News (World)

TikToker arrested for offending public morality with ambiguous joke about screaming

Tafa Safwan
Tafa Safwan Photo: Screenshot

A TikToker has been arrested in Riyadh, Saudi Arabia for offending public morality after conservatives mounted a campaign against her, saying that a joke in one of her videos implied a sexual relationship between two women.

Tala Safwan is Egyptian and lives in Saudi Arabia. She is a popular TikTok content creator who has her five million followers on the platform. She makes jokes, pulls pranks on people, and does TikTok challenges for her largely teenage audience.

In the video that led to her arrest, she invited another woman to hang out at her house and said “everyone will be asleep” and “no one will hear her scream,” according to Egyptian Streets.

That led to the hashtag #TalaOffendsSociety” trending on Saudi Twitter earlier this year with calls for her arrest, while Safwan said that her words were taken out of context and weren’t sexual. She said that the short clip of her video was deceptively edited to inspire ourage.

Police in Riyadh announced through the country’s Interior Ministry that they arrested a woman on June 26 “who appeared in a broadcast talking to another woman with sexual content and suggestiveness that could have a negative impact on public morality.” They did not release her name but their statement included the same clip of Safwan getting denounced online, blurred out.

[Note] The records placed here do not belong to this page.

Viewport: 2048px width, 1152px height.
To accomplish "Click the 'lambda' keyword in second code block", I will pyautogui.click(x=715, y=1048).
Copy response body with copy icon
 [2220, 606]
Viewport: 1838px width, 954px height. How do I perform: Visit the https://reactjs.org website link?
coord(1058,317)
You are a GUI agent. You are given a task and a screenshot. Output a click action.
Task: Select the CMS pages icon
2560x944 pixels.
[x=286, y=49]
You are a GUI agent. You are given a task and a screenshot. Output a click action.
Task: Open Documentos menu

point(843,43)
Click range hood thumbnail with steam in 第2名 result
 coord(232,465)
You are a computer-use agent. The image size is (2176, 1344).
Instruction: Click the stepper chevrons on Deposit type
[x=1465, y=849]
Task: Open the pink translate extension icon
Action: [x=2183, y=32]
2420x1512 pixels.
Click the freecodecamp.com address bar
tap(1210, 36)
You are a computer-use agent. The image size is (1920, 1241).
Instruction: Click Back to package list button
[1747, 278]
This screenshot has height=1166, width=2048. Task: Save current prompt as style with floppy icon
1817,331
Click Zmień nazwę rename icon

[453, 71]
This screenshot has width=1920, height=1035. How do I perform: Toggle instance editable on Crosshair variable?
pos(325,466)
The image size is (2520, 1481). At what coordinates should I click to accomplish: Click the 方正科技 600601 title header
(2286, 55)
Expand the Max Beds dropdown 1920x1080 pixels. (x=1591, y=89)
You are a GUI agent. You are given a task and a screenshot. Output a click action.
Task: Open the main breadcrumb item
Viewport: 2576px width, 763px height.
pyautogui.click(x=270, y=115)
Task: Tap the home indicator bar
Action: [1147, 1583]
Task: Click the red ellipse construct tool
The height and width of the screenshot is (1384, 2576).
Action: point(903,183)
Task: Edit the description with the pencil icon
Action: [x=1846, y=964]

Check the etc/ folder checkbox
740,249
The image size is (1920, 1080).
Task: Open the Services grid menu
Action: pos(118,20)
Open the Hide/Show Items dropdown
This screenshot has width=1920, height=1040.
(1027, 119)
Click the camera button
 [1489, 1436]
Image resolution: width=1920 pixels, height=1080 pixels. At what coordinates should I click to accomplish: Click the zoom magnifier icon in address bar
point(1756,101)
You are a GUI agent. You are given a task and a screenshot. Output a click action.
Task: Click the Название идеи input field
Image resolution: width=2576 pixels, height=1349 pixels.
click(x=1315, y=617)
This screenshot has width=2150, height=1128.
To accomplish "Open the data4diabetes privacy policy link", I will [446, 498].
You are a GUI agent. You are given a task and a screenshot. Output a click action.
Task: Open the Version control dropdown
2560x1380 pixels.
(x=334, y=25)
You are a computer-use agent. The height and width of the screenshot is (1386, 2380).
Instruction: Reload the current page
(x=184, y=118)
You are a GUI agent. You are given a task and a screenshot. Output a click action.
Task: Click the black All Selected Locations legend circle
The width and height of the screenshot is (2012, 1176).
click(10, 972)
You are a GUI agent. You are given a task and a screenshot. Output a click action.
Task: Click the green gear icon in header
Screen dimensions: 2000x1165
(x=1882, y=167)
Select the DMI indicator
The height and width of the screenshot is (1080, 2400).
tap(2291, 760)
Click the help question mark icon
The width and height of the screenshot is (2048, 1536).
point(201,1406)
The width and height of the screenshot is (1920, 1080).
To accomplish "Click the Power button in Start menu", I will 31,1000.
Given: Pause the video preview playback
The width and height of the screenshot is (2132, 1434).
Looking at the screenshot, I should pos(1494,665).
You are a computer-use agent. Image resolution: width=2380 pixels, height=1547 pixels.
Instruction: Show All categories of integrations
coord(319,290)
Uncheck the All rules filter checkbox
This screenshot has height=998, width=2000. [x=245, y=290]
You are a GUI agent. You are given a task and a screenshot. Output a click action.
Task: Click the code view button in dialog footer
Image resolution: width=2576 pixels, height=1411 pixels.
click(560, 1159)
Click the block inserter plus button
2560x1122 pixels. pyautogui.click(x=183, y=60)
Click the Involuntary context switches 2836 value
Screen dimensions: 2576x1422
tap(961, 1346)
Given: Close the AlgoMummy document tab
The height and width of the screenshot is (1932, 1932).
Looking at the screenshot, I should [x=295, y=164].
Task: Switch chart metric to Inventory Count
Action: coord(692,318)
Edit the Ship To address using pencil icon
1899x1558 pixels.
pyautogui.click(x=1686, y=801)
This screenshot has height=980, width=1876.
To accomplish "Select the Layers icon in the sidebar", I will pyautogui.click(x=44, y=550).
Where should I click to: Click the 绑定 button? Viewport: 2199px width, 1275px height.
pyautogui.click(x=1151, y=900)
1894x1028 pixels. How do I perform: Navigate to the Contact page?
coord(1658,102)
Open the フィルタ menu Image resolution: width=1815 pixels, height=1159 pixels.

People on Twitter celebrated her arrest, and the video has since been deleted from TikTok.

Both female homosexuality and male homosexuality are illegal in Saudi Arabia, with punishment including fines, life imprisonment, deportation, public whipping, and death.

The Human Dignity Trust says that there is substantial evidence that laws against homosexuality have been enforced in Saudi Arabia but that they can’t provide estimates of how many people have been arrested, prosecuted, or executed because of a lack of transparency in the country’s criminal justice system.

It’s not yet known if Safwan will be allowed to defend herself against the charges against her.

The news comes after Saudi Arabia told YouTube to remove advertisements that it considered offensive to Islam and Saudi morality after a regulating agency threatened legal action against the video platform.